While Drew Craig sounded a little uncomfortable with Langford’s line of questioning Wednesday morning in Calgary during the Commission’s hearings there, the commissioner’s oddball analogies drew some guffaws audible even on the webcast we listened in on.

We’ve reported on this previously, but to recap: Craig wants to set up a new company, Only Imagine Inc., which will re-sell to Canadian advertisers three of the four 30-second ad slots made available each hour to cable companies by American cable channels like Speed, Golf, A&E and CNN. OII’s hardware would sit inside Canadian cable headends to play the ads and a large chunk of the money brought in would go towards producing new Canadian TV content.

The fourth ad slot would remain with Canadian BDUs to promote their own products.

As the regulations now stand BDUs can’t sell the time and 75% of those two minutes must be given over at cost to Canadian broadcasters and 25% of the time can promote BDU products and services.

Cable companies, as Rogers Communications vice-chairman Phil Lind would reiterate after Craig’s presentation, vehemently oppose the application. "I do not understand why the Commission allowed the application to get this far. It should have been returned to sender last summer," he said. "The two to three minute ‘local avails’ that are the subject of this application are our local avails – that is, the cable company’s local avails. We acquired them in negotiations with the U.S. programming services.

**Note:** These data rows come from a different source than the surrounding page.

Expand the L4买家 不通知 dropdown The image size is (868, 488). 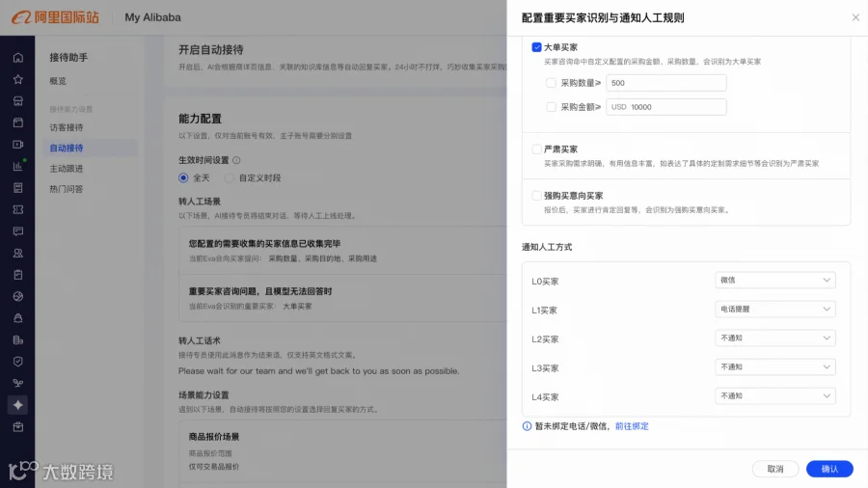(x=775, y=395)
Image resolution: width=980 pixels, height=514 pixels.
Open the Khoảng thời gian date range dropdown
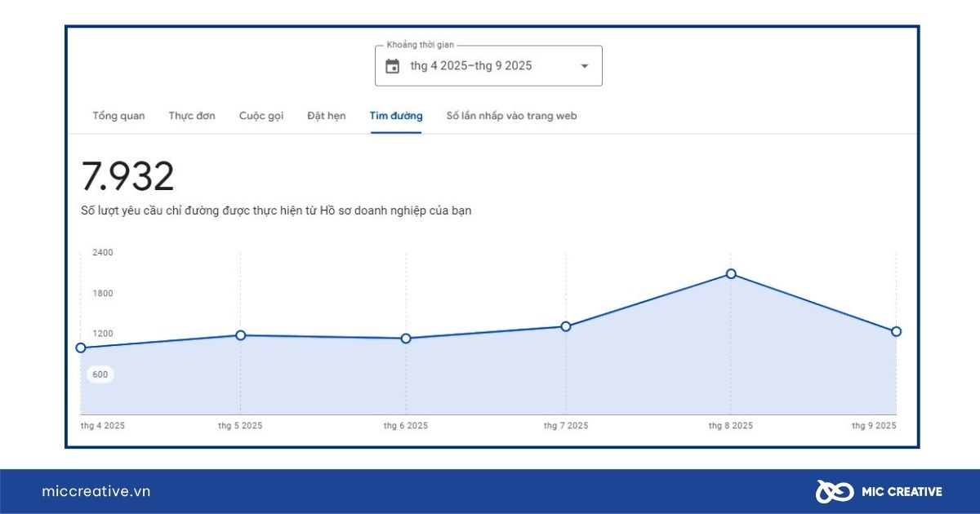pos(488,65)
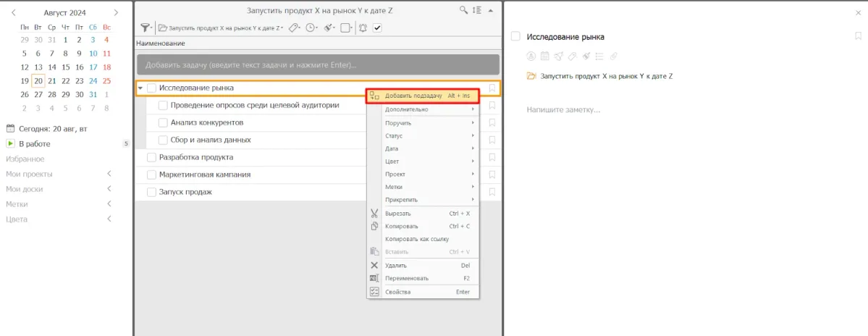This screenshot has width=868, height=336.
Task: Click the paperclip attachment icon in details panel
Action: click(613, 56)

They belong to us."

(As the head of Rogers Cable in the States in the 1980s – when Rogers was the fourth largest U.S. MSO – Lind knows where and how the local avails came to be as he was involved in the first negotiations for them.)

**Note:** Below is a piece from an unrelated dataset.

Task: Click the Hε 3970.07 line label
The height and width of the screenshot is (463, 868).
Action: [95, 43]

Langford, however, after struggling through a car analogy to make his point, hit on a good one with Bob the Milkman (a.k.a., the cable guy), where Bob delivers many bottles of milk an hour but by regulation has to give away four of them each hour for free (the four ad spots).

"And one day, there you all are, sitting in his truck telling him that you’re now taking three of his four bottles," said Langford. "Bob might say something like: ‘I don’t think that’s a very good idea.’

"I see you trying to take Bob’s milk and I don’t know why I should let you."

And since Bob is already used to being regulated and shuffling money this way and that for good causes (Canadian content) and already has the distribution platform and marketing and sales structure in place, "Isn’t it Bob I should ask to do this?" asked Langford.

No, said Craig. "You need a third party to do this… The goal is to extract as much ad dollars as possible and to do it in an efficient manner," he said, resisting the milk analogy. Cable and other applicants have been told no they can’t do this (or something like this) in the past and OII can do it quickly and efficiently, said Craig.

"Every day that passes is a lost opportunity to capture that time and do something useful with it," said Craig.

Back to the milkman: "Why do we need the middle man when we could get the whole three bottles if we just deal with Bob?" said Langford. "He’s been mad at us for years anyway."

Calling the OII proposal a "brilliant and imaginative idea, Langford then said something that might have chilled Craig and his cohorts a little. "Why don’t we just steal your idea and make (the BDUs) do it?"

Craig responded by pointing to the last Canadian Cable Television Association proposal to sell the local ad avails where just 25% of the money coming in from those sales would go to production, adding that OII would send through a far greater percentage.

Noting that the two minutes of ad time is something contracted to the BDUs, Langford stood firm (and dropped the Bob analogy). "You are going to get something that belongs to someone else… They’ve got the synergies… I could make the argument that they could do it better than you."

Which is something Lind outlined later, saying: "We do not need a third party middleman like OII to come into our cable head-ends to replace our equipment with its own. Its business plan indicates that it plans to pocket over $60 million in profit. This is after making capital investments and paying salaries and commissions – expenses that, to a large part, have already been incurred by cable companies," he said.

"That is a lot of money to be extracted from the Canadian broadcasting system by third party middlemen. In comparison, cable operators would reinvest these funds to further strengthen the broadcasting system."

A decision is expected in late spring or early summer.